As I inch towards a peri-retirement, I am grateful for the long-standing flexibility my on-call group has used for many years—to the benefit of practitioners at many different stages in their careers.
In a follow up to my last story, I decided to stop taking obstetrics call.
I was very touched by the universal support from my on-call group, who agreed to let me not take call but to still come in to deliver my own patients, and maybe do some formal teaching for the residents and fellows. This allows me to continue working at the clinics where I care for Hasidic women and refugees. In both these places, there are also the hipsters; the musicians, filmmakers and video game designers who are now gentrifying the neighborhood.

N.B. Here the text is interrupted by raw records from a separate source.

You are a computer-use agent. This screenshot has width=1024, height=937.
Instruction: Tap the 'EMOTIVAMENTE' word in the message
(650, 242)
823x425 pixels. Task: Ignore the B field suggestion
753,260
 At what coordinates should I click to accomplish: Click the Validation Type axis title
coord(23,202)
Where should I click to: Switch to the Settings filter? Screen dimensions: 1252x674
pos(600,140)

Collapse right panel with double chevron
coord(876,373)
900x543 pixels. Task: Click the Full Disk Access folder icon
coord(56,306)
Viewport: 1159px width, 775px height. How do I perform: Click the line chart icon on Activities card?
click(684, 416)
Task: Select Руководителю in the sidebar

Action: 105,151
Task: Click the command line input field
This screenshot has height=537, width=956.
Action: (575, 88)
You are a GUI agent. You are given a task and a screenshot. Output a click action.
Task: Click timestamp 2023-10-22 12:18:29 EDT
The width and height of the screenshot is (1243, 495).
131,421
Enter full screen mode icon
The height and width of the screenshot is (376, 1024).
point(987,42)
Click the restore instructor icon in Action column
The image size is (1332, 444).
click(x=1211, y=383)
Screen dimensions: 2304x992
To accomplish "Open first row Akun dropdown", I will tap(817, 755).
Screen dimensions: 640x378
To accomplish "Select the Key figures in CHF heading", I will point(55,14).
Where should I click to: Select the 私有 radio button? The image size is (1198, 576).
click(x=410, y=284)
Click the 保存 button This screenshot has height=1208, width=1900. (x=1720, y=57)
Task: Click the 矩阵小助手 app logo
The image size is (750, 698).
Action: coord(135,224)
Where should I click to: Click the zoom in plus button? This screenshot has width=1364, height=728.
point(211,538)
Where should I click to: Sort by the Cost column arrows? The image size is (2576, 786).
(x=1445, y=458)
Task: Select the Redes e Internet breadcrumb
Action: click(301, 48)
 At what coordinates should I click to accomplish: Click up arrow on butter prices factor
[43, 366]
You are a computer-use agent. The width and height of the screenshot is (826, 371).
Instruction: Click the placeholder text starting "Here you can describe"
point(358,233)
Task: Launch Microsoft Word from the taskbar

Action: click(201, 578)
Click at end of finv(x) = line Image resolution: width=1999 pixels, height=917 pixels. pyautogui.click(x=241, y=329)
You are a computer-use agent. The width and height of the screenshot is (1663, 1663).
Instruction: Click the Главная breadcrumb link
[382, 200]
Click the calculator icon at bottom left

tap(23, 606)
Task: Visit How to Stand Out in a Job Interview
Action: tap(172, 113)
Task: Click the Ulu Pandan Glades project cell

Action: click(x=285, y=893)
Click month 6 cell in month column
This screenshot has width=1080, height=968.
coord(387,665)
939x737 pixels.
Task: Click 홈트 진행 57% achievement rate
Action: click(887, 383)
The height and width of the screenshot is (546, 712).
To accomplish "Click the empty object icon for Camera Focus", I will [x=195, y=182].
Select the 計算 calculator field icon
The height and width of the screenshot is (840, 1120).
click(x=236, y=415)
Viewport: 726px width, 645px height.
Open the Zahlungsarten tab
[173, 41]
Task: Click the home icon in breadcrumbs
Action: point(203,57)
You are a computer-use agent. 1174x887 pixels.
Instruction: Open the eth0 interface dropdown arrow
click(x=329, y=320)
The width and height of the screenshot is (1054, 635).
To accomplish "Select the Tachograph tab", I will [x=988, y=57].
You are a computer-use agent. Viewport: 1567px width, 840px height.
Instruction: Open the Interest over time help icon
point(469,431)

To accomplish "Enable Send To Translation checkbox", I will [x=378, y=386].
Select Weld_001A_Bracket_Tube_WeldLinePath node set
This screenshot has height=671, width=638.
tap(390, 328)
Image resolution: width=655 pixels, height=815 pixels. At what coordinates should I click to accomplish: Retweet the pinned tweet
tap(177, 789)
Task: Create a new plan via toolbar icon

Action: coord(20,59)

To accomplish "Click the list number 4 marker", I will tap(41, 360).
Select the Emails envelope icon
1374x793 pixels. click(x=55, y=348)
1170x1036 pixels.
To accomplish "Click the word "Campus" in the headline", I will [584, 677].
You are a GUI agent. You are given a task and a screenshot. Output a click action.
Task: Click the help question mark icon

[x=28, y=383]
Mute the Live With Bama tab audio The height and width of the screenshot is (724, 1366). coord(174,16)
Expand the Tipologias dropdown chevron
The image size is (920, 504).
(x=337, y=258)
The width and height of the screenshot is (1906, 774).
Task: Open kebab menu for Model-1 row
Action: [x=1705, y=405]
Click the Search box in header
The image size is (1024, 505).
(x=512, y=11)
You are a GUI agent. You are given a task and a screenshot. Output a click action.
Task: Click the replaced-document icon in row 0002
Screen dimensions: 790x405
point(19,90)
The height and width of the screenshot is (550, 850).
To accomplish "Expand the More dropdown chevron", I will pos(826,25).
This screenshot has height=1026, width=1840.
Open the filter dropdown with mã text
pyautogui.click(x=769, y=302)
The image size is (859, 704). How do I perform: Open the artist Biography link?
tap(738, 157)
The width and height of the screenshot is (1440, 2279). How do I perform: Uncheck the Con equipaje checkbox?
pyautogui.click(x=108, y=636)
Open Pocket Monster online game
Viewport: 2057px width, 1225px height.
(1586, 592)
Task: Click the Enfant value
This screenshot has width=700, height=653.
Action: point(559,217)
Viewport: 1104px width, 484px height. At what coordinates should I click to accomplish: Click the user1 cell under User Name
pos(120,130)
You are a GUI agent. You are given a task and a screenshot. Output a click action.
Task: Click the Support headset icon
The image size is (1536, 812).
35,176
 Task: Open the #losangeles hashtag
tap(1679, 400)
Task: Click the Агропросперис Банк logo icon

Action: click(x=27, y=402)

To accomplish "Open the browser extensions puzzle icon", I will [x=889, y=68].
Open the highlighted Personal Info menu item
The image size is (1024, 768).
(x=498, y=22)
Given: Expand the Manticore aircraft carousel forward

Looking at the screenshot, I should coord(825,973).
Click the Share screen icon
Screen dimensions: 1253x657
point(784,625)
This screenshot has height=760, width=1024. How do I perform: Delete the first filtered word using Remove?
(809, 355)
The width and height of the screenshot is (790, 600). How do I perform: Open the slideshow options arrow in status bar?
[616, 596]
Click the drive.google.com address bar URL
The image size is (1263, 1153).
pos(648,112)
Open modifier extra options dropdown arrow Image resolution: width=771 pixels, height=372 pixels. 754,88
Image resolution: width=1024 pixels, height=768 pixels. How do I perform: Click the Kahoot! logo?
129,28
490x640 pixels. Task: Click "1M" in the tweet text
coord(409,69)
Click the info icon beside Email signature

As one of my friends wrote to me, “This is the beauty of our OB group; we are flexible in a way that supports the needs and desires of our members across every stage of their medical life cycle.” Perhaps this is why we are one of the largest and most successful teams in FM-OB in the country and have one of the highest recruitment rates for residents into OB practice. The secret of our success is this flexibility.
When I started in this group, in the early ‘80s, back before the dawn of time, we were five people. We had barely 100 deliveries a year between us and we took call for a week at a time. I was the second woman in the group. In the next few years we grew our numbers and added a few more doctors. Almost from the very beginning we have valued and prioritized the individual needs and life stages of our members. At first the zeitgeist was very much that people should and would deliver their own patients, but we soon realized that was impractical for some of our members. Instead of the very rigid “one size fits all” approach most groups have with hard call, which I believe is often “one size fits none,” we have allowed our members the flexibility they need to practice OB throughout their lives.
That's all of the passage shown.